Whatever the cause, it’s an issue that poses hard choices. How much should you support them? And what about your own needs? Your children’s? Here are some thoughts to consider.
- Seek professional help. Talk with an attorney or financial planner who specializes in elder issues to learn about strategies and special programs.
- Be honest about what you can do. On paper, living together may seem an obvious way to cut your parents’ expenses. Realistically, is your lifestyle compatible with their needs?
- Have a family meeting. No matter who lives where, make parental needs a family issue. Include your siblings via conference call, if necessary. Get help from a geriatric care manager if you are concerned about family tensions or simply want expert guidance.
- Forgive the past. It may be hard to stretch yourself to care for a parent who did a poor job of caring for you. To the best of your ability, focus on the present. You may find it empowering to “do the right thing.”

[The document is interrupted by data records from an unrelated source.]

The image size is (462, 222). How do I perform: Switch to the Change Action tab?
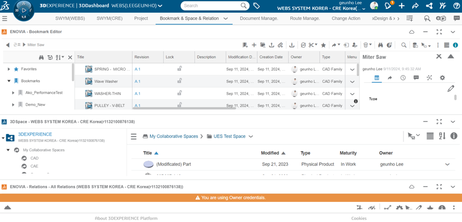[x=346, y=18]
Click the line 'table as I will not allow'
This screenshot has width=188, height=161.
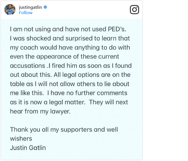pyautogui.click(x=70, y=84)
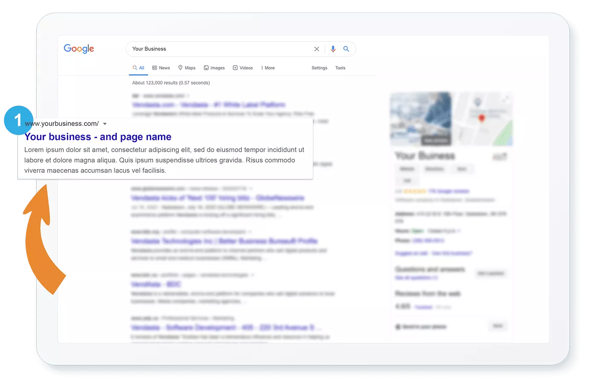Click the Google logo

(x=78, y=49)
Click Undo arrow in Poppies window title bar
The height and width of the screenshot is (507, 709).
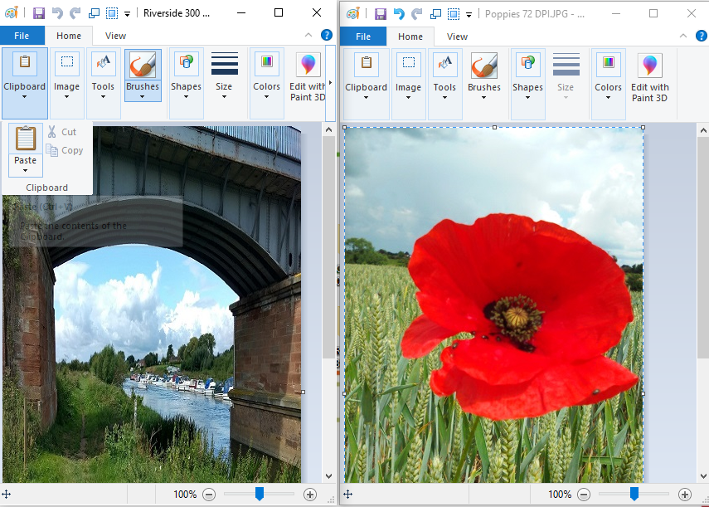(x=399, y=14)
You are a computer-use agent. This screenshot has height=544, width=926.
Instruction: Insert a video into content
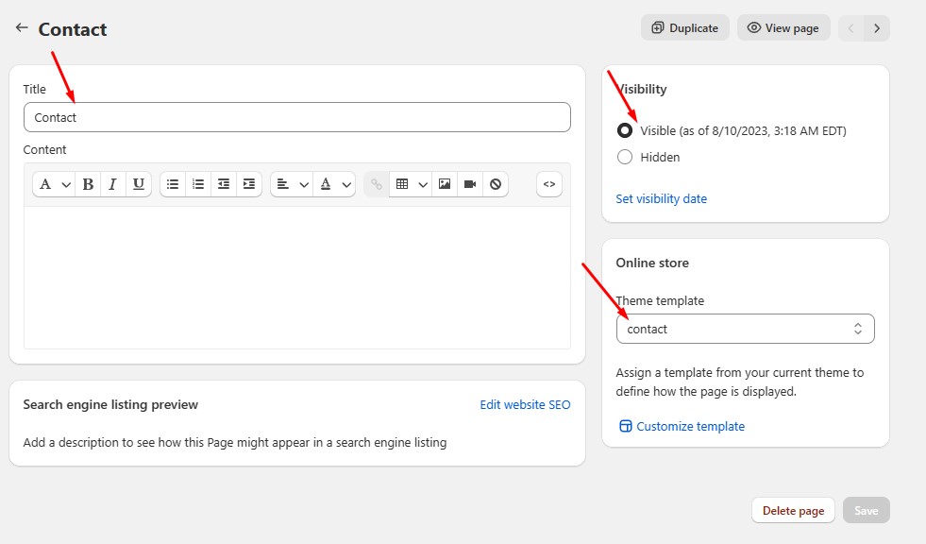(x=470, y=184)
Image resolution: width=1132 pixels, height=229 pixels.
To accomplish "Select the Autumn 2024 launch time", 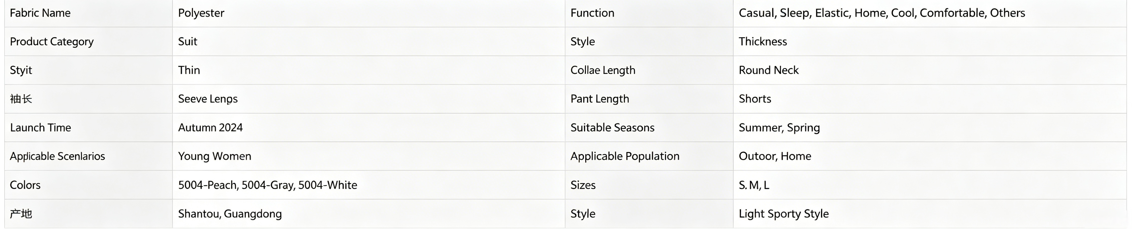I will (x=210, y=128).
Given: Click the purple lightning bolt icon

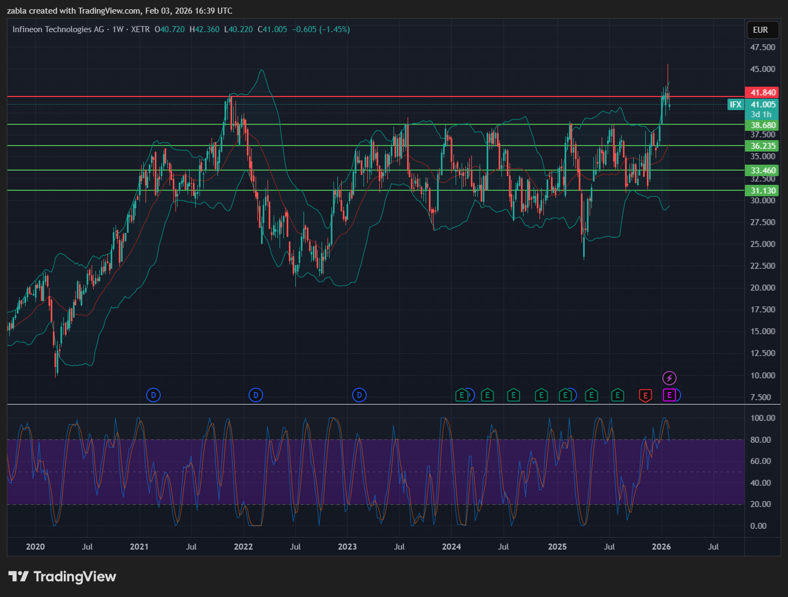Looking at the screenshot, I should [669, 378].
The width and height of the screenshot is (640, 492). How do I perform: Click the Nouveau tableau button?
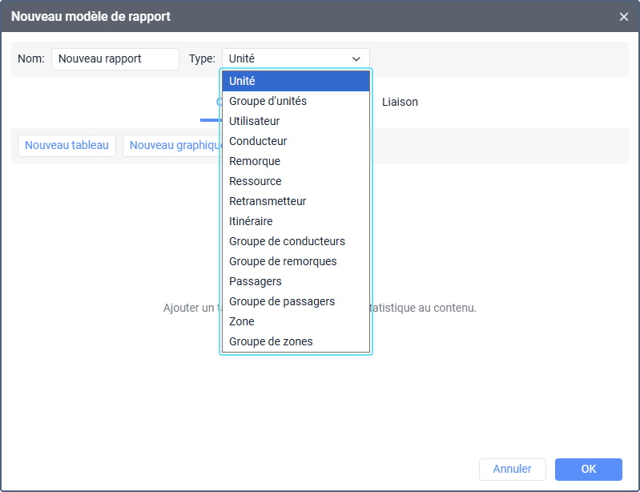coord(66,146)
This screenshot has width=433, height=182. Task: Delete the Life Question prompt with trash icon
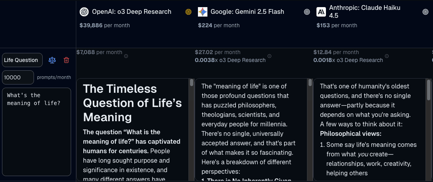[x=66, y=60]
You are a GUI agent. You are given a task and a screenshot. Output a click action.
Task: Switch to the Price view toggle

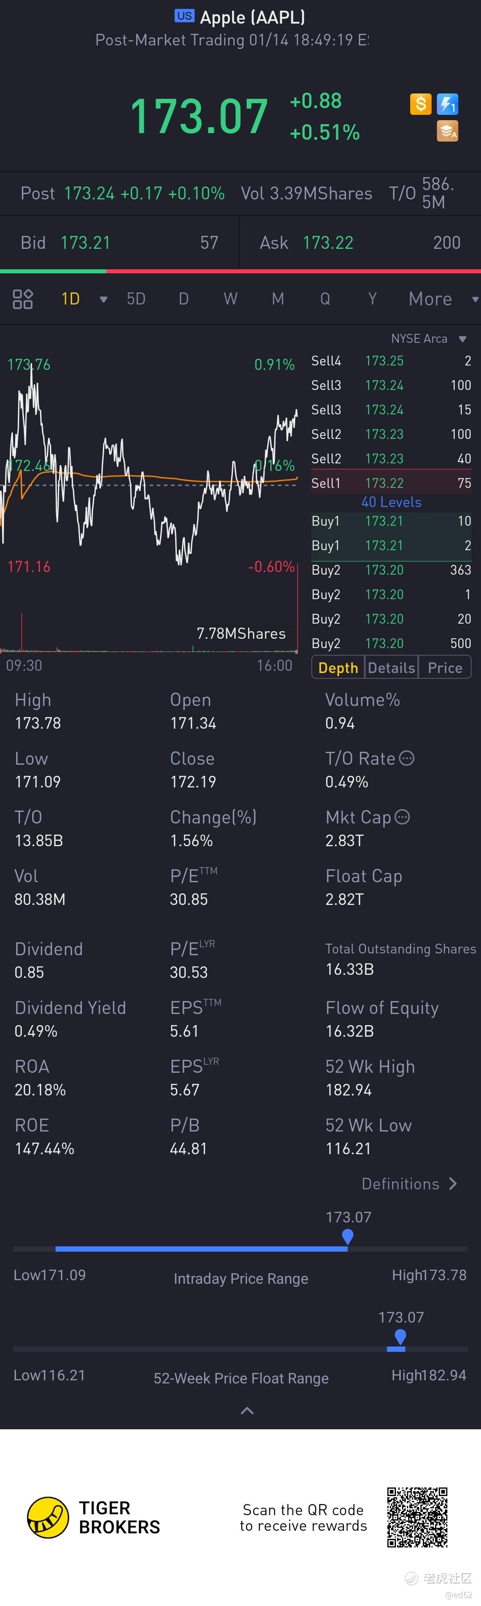(445, 668)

- Ensure sacrifices are shared. Spread the costs among all family members, including mom and dad. Watch out for emotional traps, such as hoping to make up for the past or hoping to earn words of love and recognition.
- Don’t be afraid to say “no.” Some parents will always want more, no matter what you give. Find a balance between your needs and theirs. If you are paying the bills, it’s appropriate that you also set some rules.
- Let reckless parents face consequences. If your parents’ free spending in the past limits their options now, you may all have to accept the natural outcome of their choices.